Apolinar Lantigua et al., Respondents, v Cornell Williams et al., Appellants.
[758 NYS2d 810]
[MAJORITY]
Order, Supreme Court, Bronx County (Gerald Esposito, J.), entered January 8, 2002, which denied defendants’ motion for summary judgment dismissing the complaint for lack of a serious injury as required by Insurance Law § 5102 (d), unanimously affirmed, without costs.

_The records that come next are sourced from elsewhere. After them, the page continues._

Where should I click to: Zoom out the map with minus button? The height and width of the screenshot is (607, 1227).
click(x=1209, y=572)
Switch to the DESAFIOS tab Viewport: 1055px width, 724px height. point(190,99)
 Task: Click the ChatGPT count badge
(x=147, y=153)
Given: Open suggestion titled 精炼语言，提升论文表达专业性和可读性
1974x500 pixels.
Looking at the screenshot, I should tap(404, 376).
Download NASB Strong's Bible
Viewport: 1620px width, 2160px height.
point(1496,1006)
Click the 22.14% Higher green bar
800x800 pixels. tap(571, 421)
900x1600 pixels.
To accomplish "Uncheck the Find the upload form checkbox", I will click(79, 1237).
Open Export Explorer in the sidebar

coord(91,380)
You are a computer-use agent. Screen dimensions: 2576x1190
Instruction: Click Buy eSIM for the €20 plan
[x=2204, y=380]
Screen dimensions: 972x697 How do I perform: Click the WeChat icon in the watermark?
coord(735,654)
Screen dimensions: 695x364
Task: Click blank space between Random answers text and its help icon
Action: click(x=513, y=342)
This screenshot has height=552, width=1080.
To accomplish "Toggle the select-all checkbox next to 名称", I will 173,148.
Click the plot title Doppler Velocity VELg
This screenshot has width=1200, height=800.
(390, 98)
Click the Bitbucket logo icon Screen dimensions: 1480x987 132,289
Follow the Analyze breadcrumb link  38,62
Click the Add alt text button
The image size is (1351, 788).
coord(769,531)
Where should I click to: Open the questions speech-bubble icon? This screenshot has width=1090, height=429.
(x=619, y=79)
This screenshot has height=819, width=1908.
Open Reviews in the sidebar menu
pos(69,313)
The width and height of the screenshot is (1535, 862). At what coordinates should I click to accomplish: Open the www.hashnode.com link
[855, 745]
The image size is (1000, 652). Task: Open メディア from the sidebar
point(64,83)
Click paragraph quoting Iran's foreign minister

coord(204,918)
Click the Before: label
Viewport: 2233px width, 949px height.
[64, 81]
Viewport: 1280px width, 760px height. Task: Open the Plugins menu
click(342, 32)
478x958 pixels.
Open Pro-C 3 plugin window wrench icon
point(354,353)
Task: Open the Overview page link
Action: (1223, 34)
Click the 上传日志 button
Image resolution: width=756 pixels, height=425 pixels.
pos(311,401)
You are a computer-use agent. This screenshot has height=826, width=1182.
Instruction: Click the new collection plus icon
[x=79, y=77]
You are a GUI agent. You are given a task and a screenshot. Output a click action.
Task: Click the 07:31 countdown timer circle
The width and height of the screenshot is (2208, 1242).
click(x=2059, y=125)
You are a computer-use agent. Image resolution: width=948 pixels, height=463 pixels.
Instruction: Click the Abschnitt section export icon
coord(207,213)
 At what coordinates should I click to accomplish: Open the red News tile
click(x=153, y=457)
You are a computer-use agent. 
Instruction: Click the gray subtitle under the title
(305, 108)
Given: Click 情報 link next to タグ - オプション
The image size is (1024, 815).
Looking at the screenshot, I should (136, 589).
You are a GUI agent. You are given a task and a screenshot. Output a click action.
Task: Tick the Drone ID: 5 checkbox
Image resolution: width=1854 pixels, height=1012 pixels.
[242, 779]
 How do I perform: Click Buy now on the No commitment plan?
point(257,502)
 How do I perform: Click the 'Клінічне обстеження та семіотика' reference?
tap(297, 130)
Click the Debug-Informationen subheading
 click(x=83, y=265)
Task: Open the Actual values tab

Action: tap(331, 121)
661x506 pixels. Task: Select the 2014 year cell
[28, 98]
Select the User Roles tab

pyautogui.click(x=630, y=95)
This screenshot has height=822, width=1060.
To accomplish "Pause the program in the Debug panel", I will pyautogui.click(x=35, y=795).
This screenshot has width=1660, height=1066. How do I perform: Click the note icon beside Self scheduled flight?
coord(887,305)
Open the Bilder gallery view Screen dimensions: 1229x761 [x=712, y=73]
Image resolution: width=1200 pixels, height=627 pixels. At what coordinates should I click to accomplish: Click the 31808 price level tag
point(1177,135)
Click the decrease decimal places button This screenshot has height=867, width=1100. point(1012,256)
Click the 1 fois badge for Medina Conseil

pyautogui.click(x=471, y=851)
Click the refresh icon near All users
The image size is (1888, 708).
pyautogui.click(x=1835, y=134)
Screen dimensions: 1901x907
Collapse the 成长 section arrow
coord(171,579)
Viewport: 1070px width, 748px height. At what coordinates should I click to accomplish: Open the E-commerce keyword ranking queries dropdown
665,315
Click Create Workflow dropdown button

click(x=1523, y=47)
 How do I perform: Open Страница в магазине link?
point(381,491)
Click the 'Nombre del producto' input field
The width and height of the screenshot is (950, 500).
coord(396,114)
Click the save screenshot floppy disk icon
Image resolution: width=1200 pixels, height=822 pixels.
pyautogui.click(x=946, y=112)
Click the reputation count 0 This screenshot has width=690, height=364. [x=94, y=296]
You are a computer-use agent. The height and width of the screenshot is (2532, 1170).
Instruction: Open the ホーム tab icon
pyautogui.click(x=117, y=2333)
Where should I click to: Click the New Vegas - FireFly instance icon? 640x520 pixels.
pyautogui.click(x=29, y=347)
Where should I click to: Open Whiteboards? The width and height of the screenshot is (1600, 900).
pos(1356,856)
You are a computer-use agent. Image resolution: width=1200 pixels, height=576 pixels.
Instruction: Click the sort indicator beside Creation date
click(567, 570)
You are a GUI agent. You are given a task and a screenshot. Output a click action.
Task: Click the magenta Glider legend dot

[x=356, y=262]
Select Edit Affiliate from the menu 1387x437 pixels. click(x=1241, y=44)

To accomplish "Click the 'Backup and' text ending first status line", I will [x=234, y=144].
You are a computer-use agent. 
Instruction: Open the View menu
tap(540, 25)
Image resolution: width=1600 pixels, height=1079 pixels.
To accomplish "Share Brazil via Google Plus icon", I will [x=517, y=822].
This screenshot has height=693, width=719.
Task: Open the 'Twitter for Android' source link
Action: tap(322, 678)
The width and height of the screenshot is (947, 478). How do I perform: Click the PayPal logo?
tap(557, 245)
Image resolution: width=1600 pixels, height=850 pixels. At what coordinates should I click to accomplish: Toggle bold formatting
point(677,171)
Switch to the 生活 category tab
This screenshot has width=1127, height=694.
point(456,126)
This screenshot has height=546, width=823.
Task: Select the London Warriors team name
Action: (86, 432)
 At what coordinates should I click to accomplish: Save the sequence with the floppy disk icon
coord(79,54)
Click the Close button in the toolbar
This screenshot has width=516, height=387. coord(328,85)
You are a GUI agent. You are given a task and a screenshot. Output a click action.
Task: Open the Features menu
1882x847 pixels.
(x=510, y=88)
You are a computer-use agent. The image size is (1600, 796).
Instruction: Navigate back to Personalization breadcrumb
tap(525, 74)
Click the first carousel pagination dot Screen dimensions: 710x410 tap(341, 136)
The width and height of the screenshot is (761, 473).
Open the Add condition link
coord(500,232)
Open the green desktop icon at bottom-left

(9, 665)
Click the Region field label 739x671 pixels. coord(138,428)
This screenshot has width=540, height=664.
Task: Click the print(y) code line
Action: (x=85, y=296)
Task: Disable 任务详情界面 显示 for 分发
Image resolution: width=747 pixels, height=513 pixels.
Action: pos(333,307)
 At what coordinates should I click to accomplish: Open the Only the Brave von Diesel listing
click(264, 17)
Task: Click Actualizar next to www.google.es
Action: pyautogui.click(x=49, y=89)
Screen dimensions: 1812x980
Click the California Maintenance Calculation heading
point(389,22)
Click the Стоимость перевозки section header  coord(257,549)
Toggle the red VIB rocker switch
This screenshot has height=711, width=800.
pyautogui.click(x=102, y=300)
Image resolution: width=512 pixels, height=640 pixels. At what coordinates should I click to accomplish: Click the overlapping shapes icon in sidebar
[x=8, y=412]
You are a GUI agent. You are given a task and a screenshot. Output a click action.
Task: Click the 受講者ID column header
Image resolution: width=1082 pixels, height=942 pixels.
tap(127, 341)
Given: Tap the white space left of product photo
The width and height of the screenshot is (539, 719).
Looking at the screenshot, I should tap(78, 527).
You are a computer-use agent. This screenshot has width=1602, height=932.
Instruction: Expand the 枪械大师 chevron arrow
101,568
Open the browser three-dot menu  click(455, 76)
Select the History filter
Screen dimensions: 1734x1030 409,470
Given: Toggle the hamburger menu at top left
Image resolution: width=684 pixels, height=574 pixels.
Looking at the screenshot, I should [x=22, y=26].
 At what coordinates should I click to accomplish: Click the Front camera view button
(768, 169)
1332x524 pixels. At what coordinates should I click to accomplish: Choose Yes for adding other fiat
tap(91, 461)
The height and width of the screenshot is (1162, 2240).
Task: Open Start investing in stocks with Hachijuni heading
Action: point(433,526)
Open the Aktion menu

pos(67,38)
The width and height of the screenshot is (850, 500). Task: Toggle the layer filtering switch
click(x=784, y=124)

Almost three years after the accident, plaintiffs physician’s examination revealed a 10-degree restriction on right and left lateral bend, sporadic decreased right-hand sensation to pinprick, an equal but depressed deep tendon reflex in both uppers, and weak right-hand grasp strength. On the basis of these observations, the physician opined that plaintiff was showing the “residua of a cervical derangement as a result of his accident.” A second examination conducted 4V2 years after the accident revealed the same symptoms, as well as range of motion in the neck that was restricted 10 degrees to the right, 20 degrees to the left, 5 degrees at forward flexion and 10 degrees at hyperextension, which restrictions, in view of their persistence, were described as permanent. These observations constitute objective medical evidence sufficient to raise an issue of fact as to whether plaintiff sustained a serious injury (see Toure v Avis Rent A Car Sys., 98 NY2d 345, 350 [2002]; Adetunji v U-Haul Co., 250 AD2d 483 [1998]; Camilo v Forlini, 304 AD2d 386 [2003]; Ramos v Dekhtyar, 301 AD2d 428 [2003]). The time gap between plaintiffs initial course of treatment and his initial examination by the above physician is raised by defendant for the first time on appeal, and we decline to review it (but cf. Ramos at 429-430). We have considered defendants’ other arguments and find them unavailing. Concur — Nardelli, J.P., Sullivan, Rosenberger, Wallach and Gonzalez, JJ.